It was Christmas in July as the Assistance League of Glendale rolled out the red and green carpet to host its annual sale of holiday-themed ornaments, books, jewelry, fabrics, crafts, formal ensembles and furs — real and otherwise. On July 21, the clubhouse was transformed into a winter playground for shoppers. Merchandise from the organization’s Thrift Alley was transferred to the larger hall for hundreds of shoppers who had no trouble filling the room between 10:00 a.m. 3:00 p.m. — just when the kiddies are in school and mom is playing hooky from her usual chores. The sale continued for the following two days.
Event Co-Chairman Sylvia Kowal and a camera-shy Claire Collins had supervised their team of eight volunteers for approximately 60 hours. They sorted and priced the more than 1,000 items collected since January. More than 50 bins of product had arrived since the beginning of the year at Assistance League headquarters on Harvard Street, the site of the sale. Ann Chadney was charged with organizing the buttons and bows, on sale for a mere 25 cents each. Bea Wojtyla greeted shoppers. She was assisted by Margery Welker in her fire-engine red apron, easy to spot from blocks away. Also in their no-nonsense aprons were President Alma Tycer and Immediate Past President Jean Peacock, happy to pass on leadership responsibilities.
La Crescenta gal around town Danette Erickson tried on a polka-dotted rabbit-fur coat for $40. At deadline she’s still considering whether to purchase it. Marcie Haug toted around “Lula,” a buxom plush bar girl for any men shoppers in the crowd. At a mere $30, there were still no takers for the doll. The rest of the plush toys on sale were found at an estate sale.
Glendale residents Taleen Janian and mom Roubina Janian struggled to their car, weighed down by boxes of holiday goodies. More shoppers included Cecelia Walker from Glendale. She was attracted to the holiday greeting cards for pennies on the dollar.
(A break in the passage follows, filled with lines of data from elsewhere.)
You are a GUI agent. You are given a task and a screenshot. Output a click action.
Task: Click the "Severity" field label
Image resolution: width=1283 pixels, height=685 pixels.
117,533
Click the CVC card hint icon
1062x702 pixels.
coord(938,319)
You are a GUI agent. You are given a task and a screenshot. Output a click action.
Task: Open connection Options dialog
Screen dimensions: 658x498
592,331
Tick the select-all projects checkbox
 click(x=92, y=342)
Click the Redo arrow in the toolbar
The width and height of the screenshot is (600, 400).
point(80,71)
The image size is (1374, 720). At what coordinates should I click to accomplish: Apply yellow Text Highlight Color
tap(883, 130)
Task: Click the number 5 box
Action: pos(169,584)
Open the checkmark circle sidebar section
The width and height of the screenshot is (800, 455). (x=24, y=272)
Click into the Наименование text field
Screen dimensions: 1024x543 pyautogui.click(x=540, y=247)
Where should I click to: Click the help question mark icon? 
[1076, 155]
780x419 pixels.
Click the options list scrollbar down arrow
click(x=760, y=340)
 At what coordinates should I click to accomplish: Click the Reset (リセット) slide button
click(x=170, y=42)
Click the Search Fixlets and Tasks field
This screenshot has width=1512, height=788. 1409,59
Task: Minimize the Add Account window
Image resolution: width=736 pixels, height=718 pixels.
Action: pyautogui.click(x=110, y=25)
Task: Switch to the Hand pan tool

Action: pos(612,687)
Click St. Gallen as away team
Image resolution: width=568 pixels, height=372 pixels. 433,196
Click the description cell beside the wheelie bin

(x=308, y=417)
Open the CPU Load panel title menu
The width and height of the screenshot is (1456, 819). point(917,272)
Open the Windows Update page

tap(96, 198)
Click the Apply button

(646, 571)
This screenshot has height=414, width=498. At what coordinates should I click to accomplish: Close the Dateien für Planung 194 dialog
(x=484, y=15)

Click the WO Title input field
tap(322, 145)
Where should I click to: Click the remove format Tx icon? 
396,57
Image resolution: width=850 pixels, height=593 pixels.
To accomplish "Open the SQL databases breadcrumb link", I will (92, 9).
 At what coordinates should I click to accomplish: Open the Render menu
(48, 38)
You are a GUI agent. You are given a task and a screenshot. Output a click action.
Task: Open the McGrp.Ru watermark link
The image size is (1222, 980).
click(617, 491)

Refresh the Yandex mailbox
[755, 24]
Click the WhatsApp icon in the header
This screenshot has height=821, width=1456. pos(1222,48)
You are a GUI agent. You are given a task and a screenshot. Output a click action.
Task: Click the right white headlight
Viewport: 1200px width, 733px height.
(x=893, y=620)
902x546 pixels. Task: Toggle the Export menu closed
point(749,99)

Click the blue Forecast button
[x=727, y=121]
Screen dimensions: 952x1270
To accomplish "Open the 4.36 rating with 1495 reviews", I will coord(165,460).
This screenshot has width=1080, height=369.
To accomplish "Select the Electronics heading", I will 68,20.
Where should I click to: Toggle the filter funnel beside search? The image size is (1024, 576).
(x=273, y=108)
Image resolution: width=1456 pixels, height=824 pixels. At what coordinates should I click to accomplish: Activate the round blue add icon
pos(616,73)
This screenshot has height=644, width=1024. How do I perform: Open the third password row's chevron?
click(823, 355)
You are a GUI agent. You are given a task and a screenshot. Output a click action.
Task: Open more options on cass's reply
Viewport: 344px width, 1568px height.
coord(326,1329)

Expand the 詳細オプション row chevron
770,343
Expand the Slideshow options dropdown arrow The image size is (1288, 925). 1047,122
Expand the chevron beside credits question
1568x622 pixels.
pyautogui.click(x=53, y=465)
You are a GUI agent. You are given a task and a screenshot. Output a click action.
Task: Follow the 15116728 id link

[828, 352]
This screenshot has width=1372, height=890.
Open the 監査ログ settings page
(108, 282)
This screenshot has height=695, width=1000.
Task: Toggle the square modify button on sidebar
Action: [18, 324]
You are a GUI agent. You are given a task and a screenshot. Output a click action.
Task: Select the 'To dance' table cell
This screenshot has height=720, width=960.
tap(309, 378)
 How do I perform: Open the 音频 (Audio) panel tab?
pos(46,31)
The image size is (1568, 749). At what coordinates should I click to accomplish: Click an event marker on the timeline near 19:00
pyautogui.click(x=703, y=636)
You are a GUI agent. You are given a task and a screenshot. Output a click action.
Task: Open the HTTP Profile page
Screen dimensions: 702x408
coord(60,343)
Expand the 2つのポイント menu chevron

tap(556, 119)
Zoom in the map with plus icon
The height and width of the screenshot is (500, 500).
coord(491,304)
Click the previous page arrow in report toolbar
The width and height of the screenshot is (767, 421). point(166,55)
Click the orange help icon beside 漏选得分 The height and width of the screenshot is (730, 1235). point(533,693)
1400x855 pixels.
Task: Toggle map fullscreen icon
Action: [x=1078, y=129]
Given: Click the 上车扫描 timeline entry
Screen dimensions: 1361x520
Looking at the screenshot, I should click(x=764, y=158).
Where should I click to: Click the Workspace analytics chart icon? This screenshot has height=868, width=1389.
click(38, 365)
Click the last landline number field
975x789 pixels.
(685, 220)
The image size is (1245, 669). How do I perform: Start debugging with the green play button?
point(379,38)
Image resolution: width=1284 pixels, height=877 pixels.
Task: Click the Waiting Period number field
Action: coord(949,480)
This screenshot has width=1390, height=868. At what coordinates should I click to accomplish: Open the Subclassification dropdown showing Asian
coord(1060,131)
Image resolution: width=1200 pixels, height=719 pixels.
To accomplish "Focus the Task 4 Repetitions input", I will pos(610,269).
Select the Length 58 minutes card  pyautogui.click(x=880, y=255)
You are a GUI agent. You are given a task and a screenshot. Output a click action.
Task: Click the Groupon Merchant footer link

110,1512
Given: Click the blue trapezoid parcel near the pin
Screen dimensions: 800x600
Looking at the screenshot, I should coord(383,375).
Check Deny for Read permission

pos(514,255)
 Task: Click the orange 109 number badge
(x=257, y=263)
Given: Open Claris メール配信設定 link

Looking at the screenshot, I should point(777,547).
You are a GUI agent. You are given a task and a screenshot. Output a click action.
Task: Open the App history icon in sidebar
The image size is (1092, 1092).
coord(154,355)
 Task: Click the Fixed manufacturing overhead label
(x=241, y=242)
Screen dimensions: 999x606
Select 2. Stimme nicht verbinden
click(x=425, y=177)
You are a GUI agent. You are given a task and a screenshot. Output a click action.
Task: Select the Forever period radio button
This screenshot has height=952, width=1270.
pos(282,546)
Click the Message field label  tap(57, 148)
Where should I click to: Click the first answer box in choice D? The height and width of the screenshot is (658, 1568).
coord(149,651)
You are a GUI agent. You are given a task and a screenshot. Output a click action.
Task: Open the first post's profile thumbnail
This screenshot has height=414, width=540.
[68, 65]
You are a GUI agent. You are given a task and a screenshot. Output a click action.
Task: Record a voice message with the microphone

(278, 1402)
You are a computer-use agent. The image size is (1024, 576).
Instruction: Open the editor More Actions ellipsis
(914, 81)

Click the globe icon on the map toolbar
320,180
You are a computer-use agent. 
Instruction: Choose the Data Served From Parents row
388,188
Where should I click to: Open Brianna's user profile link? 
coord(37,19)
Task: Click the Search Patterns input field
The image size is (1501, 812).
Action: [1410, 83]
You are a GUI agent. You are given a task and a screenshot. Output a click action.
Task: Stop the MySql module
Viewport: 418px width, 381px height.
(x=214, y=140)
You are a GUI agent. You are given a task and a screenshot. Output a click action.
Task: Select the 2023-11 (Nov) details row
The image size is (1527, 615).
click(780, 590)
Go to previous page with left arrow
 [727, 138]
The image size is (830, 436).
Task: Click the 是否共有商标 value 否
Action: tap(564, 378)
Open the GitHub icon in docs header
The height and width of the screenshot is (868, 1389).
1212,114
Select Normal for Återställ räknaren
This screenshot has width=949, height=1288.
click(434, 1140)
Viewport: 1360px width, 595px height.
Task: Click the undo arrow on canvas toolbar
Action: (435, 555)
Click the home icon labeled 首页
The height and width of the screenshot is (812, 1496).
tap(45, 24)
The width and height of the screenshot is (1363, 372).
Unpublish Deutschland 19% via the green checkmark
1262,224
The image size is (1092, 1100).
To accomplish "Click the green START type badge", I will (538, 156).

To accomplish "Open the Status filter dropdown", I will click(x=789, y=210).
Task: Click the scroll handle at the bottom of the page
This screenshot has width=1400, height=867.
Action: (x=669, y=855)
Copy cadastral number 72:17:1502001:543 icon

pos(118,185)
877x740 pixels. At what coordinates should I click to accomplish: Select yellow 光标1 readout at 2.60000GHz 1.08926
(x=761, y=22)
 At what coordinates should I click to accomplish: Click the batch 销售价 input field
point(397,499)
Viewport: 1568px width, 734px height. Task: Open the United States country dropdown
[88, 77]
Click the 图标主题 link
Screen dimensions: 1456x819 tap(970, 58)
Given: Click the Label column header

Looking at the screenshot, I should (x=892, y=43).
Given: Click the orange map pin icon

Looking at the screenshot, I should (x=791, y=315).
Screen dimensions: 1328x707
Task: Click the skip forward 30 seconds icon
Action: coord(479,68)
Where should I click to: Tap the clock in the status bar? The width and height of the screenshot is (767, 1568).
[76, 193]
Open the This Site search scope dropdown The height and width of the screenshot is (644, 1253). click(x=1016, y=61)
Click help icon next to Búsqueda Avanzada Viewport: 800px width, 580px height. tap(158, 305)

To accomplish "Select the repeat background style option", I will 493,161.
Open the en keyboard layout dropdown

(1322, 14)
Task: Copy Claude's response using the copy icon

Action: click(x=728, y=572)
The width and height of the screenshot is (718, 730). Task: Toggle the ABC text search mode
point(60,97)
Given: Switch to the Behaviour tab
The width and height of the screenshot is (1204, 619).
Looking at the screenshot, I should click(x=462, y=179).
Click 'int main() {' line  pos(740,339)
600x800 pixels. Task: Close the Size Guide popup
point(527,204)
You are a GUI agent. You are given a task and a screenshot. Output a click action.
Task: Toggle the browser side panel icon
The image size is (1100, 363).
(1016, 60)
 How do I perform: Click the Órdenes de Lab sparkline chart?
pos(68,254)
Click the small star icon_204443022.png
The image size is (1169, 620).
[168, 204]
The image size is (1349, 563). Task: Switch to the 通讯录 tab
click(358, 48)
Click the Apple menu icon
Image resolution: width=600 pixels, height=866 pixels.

Proceeds from the sale will support the organization’s philanthropies, some of which provide clothing and school supplies for children and academic scholarships for teenagers.
Meals on Wheels
Each year members of the Church Women United of Glendale seem to outdo themselves in presenting their “Meals on Wheels” salad bar luncheon at the First United Methodist Church. They’ve had plenty of practice. July 26 marked their 34th year of lunches, with proceeds going to the Glendale Salvation Army.
Co-chairmen Karil Drake and Evelyn Horigan guided volunteers representing several churches in Glendale, including Salem Lutheran and Incarnation. The tasks on tap included cooking, serving and clean-up for more than 250 hungry luncheon guests. At $8 a ticket, you couldn’t go wrong. Add $5 dollars to that if you wanted to take a second lunch home.
All had their choice of meat salads, deviled eggs (always a favorite), fruit salads and bread. Each year more restaurants make food contributions. This year’s participating restaurants included Damon’s Steakhouse, Don Cuco’s, Marie Callender’s and Shakers.
City VIPs sat with 25 homeless men and women whose lunches were donated. City Manager Jim Starbuck kept his trim physique by choosing salads. So did Assistant City Manager Yasmin Beers. Tom Lorenz, who has the dual role of Public Information Officer for the City and the Police Department, chose a combination of potato salad and hardy breads.
Also present were Glendale residents and volunteer movers and shakers Lynda Burns, Mary Rose Grim and Anna Rundle. Salvation Army Captains Rachel and Rio Ray, having offered a blessing on the food, gave a spiritual lift to all participating.
Expected proceeds of $2,000 will go to the Salvation Army’s “Meals on Wheels” program.